#### Input records ####

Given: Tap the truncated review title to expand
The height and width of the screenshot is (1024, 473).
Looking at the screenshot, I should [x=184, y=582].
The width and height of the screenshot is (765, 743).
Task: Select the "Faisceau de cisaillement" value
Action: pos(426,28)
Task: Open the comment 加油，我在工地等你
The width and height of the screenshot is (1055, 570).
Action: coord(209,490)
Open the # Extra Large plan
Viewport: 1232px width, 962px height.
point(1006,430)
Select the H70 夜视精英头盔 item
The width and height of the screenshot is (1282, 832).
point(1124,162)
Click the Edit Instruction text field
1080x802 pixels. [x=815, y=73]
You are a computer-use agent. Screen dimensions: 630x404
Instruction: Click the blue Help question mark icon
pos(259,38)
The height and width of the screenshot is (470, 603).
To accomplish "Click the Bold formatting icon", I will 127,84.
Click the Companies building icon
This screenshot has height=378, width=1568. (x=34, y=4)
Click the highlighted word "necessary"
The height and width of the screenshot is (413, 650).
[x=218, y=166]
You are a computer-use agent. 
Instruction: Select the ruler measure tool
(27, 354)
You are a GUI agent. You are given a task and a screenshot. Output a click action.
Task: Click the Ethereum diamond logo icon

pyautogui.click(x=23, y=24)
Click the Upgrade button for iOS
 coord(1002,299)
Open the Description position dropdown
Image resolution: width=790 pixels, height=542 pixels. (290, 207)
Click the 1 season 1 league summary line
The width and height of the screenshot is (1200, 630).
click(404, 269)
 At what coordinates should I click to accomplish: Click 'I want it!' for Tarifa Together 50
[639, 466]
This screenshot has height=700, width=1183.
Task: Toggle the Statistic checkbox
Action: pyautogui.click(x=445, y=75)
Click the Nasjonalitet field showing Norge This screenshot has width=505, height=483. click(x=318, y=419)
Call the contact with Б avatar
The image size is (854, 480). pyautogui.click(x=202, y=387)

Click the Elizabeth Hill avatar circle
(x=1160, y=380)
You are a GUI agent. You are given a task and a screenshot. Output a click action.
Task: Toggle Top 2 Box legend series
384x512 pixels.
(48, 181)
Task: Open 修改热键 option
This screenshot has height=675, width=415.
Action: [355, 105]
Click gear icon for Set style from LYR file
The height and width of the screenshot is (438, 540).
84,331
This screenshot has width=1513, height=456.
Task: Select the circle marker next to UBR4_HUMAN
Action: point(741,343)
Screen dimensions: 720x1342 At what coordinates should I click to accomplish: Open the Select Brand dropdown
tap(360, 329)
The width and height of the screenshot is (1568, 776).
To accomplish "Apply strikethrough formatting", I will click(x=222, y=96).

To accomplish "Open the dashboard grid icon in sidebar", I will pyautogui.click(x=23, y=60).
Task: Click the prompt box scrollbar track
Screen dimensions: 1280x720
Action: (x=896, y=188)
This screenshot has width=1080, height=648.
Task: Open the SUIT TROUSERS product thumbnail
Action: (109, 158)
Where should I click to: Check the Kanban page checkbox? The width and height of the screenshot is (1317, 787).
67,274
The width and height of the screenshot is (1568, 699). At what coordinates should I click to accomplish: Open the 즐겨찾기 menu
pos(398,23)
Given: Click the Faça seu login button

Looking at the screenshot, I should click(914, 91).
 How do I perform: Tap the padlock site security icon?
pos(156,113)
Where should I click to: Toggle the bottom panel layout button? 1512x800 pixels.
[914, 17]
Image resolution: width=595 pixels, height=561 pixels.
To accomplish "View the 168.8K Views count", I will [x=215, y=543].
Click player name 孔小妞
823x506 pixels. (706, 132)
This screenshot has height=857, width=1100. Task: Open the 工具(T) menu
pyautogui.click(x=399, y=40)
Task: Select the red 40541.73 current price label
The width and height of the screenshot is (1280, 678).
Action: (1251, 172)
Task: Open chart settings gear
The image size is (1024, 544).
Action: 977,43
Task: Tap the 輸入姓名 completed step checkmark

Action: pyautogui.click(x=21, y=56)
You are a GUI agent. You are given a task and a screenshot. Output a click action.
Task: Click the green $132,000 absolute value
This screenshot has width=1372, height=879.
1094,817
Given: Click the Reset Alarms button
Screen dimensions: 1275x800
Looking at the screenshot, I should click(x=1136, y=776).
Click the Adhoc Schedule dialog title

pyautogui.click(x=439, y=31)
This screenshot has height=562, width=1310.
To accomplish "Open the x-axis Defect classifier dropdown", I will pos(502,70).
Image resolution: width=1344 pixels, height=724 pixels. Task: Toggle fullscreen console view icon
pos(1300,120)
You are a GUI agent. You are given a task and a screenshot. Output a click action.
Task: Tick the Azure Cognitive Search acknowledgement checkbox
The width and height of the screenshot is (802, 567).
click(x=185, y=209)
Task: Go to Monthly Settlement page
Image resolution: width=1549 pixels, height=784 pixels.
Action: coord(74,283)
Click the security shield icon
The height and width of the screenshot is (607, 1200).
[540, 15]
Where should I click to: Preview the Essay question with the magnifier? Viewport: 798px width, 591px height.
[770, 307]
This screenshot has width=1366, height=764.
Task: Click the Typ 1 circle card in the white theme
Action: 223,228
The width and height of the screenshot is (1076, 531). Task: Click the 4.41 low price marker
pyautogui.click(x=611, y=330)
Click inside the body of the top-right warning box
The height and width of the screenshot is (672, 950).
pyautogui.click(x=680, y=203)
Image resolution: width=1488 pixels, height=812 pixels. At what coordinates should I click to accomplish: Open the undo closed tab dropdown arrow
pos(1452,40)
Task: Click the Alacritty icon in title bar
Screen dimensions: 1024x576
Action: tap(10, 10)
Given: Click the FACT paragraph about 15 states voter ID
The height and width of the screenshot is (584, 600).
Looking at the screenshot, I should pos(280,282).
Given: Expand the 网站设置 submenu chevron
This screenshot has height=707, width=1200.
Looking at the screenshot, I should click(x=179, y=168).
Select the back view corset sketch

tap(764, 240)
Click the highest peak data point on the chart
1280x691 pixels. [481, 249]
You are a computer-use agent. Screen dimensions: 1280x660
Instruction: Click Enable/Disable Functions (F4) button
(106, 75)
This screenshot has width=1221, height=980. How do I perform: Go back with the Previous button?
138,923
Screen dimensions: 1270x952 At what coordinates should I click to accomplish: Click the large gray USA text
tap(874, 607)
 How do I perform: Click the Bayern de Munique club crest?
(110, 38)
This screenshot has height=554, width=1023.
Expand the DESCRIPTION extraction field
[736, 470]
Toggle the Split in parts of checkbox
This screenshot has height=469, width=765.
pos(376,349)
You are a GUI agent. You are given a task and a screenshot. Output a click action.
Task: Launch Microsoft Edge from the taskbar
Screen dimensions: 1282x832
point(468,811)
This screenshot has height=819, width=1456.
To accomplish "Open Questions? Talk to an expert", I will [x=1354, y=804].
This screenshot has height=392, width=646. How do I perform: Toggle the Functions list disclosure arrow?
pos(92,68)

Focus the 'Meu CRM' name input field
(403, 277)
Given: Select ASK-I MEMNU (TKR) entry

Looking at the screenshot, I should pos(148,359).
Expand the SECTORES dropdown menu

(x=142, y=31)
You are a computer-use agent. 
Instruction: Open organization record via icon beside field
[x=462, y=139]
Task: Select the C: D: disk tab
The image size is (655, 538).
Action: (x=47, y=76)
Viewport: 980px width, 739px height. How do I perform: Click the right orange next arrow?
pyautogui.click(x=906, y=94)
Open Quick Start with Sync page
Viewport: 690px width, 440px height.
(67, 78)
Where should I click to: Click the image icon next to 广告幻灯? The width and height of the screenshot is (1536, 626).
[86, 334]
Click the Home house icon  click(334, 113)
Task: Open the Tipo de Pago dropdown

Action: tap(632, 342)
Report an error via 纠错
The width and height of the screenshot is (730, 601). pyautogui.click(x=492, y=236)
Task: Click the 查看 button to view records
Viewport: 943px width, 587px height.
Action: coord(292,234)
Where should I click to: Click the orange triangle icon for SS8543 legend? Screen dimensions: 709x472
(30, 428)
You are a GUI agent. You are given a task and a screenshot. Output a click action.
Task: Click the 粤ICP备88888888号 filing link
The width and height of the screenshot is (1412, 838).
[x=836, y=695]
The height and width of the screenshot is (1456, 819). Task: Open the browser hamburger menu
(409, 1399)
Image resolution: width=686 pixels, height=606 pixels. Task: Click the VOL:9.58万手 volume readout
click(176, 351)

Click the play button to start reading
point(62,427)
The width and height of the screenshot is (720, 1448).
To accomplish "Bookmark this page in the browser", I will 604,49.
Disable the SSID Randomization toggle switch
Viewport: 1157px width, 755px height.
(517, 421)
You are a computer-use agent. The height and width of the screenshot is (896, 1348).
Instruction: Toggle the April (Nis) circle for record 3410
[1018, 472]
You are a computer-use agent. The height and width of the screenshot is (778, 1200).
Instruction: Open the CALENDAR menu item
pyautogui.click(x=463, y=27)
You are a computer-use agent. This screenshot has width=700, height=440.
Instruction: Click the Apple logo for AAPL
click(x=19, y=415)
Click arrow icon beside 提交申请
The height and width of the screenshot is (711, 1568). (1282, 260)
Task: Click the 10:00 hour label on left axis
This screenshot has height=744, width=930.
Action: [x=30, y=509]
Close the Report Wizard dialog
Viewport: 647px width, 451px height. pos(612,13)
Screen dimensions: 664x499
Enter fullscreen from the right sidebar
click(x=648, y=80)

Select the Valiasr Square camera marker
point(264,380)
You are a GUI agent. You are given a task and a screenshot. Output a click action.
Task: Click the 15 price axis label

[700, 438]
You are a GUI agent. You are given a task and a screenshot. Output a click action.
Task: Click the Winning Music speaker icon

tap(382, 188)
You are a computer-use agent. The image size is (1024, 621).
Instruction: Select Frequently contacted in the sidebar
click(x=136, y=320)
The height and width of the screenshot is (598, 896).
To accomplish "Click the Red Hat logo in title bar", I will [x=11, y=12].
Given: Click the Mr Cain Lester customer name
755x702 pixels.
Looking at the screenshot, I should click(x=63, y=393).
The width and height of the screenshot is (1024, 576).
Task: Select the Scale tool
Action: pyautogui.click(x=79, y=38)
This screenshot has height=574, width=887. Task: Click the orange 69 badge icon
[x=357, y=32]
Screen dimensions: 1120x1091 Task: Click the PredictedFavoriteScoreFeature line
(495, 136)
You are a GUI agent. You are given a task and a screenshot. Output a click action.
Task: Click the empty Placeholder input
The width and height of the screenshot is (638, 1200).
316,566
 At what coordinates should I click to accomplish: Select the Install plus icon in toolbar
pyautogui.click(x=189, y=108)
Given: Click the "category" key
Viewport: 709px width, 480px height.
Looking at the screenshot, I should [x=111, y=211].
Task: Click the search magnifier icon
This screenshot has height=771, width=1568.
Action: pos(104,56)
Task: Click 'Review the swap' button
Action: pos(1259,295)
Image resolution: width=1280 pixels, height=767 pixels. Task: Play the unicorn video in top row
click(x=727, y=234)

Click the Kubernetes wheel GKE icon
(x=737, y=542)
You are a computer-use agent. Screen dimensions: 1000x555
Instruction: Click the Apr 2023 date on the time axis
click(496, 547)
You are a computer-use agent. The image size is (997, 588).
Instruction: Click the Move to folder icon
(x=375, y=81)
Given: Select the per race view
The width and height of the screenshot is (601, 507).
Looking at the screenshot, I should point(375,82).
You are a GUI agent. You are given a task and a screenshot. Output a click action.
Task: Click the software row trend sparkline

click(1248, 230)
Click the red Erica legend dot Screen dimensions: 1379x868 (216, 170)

####

Work item
Copy the lines above exactly, beginning at the line that has "You are a computer-use agent. This" and stopping after the line that has "Task: Click the 10:00 hour label on left axis", and omit the rest.

Exercise output
You are a computer-use agent. This screenshot has width=700, height=440.
Instruction: Click the Apple logo for AAPL
click(x=19, y=415)
Click arrow icon beside 提交申请
The height and width of the screenshot is (711, 1568). (1282, 260)
Task: Click the 10:00 hour label on left axis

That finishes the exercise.